**Source extract**
□ □ □ □ □ □ □

Waiting for your turn: Report shows Canada’s health-care wait times hit 27.7 weeks in 2023—longest ever recorded


VANCOUVER, BC: Canadian patients waited longer than ever this year for medical treatment, finds a new study released by the Fraser Institute, an independent, Canadian public policy think-tank.
Waiting for treatment has become a defining characteristic of Canadian health care. In order to document the queues for visits to specialists and for diagnostic and surgical procedures in the country, the Fraser Institute has—for almost three decades—surveyed specialist physicians across 12 specialties and 10 provinces. This edition of Waiting Your Turn indicates that, overall, waiting times for medically necessary treatment have increased since last year
The study reports a median wait time of 27.7 weeks—the longest ever recorded, longer than the wait of 27.4 weeks reported in 2022—and 198 per cent higher than the 9.3 weeks Canadians waited in 1993, when the Fraser Institute began tracking wait times.
“COVID-19 and related hospital closures have exacerbated, but are not the cause, of Canada’s historic wait times challenges,” said Bacchus Barua, director of the Fraser Institute’s Centre for Health Policy Studies and co-author of Waiting Your Turn: Wait Times for Health Care in Canada, 2023.
“Previous results revealed that patients waited an estimated 20.9 weeks for medically necessary elective care in 2019—long before the pandemic started.”

□ □ □ □ □ □ □

**Data entries**

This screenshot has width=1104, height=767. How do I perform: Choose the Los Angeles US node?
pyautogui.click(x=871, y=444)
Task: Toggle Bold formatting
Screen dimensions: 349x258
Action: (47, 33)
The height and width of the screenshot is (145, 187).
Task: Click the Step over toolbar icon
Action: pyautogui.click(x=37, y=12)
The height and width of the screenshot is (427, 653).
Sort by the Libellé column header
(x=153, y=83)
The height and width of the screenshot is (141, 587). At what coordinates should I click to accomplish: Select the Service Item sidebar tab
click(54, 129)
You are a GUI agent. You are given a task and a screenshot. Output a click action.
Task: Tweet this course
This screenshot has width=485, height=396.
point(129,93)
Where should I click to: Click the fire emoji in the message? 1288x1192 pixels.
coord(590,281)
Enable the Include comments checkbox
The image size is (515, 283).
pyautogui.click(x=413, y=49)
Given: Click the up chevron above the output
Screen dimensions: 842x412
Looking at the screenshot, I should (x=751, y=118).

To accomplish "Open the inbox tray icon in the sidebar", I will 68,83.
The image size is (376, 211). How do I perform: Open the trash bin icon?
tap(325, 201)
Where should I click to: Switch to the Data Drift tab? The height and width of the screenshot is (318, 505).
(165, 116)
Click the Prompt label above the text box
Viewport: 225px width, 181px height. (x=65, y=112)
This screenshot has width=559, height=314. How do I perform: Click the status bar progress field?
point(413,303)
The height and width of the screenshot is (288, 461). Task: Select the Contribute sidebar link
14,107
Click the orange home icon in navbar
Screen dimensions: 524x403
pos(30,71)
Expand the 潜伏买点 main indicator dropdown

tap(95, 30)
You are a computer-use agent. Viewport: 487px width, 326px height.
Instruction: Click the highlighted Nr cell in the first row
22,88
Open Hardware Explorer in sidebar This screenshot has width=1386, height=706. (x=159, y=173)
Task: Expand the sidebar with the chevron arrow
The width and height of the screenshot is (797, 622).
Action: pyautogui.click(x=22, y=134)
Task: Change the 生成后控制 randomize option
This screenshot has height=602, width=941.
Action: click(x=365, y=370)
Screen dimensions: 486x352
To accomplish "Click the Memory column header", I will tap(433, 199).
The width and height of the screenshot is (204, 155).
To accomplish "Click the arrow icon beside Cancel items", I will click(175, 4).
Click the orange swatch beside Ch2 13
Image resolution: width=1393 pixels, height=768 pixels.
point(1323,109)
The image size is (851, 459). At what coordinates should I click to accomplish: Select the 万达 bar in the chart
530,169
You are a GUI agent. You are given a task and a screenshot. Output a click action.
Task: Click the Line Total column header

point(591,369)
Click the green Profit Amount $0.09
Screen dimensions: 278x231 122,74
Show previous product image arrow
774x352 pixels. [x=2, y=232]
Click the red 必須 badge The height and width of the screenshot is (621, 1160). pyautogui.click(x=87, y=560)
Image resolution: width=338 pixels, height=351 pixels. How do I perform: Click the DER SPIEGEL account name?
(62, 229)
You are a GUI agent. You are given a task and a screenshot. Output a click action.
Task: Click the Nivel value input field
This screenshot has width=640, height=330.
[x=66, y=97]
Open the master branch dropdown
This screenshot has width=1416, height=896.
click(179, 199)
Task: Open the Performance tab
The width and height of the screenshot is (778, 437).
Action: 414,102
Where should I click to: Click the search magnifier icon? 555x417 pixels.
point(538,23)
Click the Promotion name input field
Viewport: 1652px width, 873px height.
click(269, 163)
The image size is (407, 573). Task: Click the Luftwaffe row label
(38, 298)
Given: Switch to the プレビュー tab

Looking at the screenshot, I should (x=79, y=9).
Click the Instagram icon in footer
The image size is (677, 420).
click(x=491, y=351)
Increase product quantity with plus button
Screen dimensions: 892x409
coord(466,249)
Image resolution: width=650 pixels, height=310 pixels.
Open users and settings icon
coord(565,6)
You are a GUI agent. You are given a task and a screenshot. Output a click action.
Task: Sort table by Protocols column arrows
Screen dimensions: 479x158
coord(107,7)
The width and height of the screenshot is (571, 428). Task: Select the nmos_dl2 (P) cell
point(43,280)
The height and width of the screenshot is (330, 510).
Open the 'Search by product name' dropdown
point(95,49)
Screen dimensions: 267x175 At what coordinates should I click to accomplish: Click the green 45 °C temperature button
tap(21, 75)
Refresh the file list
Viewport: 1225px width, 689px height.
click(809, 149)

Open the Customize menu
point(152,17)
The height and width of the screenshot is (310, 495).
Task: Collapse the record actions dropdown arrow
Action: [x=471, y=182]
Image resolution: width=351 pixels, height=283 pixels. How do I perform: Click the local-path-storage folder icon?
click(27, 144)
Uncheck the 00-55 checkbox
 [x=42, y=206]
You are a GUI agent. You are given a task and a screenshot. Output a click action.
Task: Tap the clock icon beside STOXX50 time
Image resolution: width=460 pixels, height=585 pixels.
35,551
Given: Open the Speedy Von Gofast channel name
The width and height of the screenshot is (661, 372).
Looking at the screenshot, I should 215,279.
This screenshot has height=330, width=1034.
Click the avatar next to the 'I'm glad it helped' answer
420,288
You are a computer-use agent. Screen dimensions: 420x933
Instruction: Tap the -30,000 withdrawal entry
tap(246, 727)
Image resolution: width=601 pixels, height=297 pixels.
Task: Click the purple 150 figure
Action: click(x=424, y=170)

□ □ □ □ □ □ □

**Action item**
Pick up the news release on Canada's health-care wait times after its last sentence and carry it on. The items above are unrelated to the news release on Canadian wait times.

**Task answer**
The study examines the total wait time faced by patients across 12 medical specialties from referral by a general practitioner (i.e. family doctor) to consultation with a specialist, to when the patient ultimately receives treatment.
More than 1,200 responses were received across the 12 specialities and 10 provinces. There is a great deal of variation in the total waiting time faced by patients across the provinces. Ontario reports the shortest total wait—21.6 weeks—while Nova Scotia reports the longest—56.7 weeks. There is also a great deal of variation among specialties. Patients wait longest between a GP referral and plastic surgery (52.4 weeks), while those waiting for radiation treatments begin treatment in 4.4 weeks.
Among the provinces, Ontario recorded the shortest wait time at 21.6 weeks—still up from 20.3 weeks in 2022. Nova Scotia recorded the longest wait time in Canada at 56.7 weeks.
Among the various specialties, national wait times were longest between a referral by a GP and plastic (52.4 weeks), orthopaedic (44.3) neurosurgery (43.5). Wait times were shortest for radiation (4.4 weeks) and medical oncology treatments (4.8 weeks).
Patients also experience significant waiting times for various diagnostic technologies. This year, Canadians could expect to wait 6.6 weeks for a computed tomography (CT) scan, 12.9 weeks for a magnetic resonance imaging (MRI) scan, and 5.3 weeks for an ultrasound.
Crucially, physicians report that their patients are waiting over four and a half weeks longer for treatment (after seeing a specialist) than what they consider to be clinically reasonable.
“Excessively long wait times remain a defining characteristic of Canada’s health-care system” said Mackenzie Moir, Fraser Institute policy analyst and co-author of the report.
“And they aren’t simply minor inconveniences, they can result in increased suffering for patients, lost productivity at work, a decreased quality of life, and in the worst cases, disability or death.”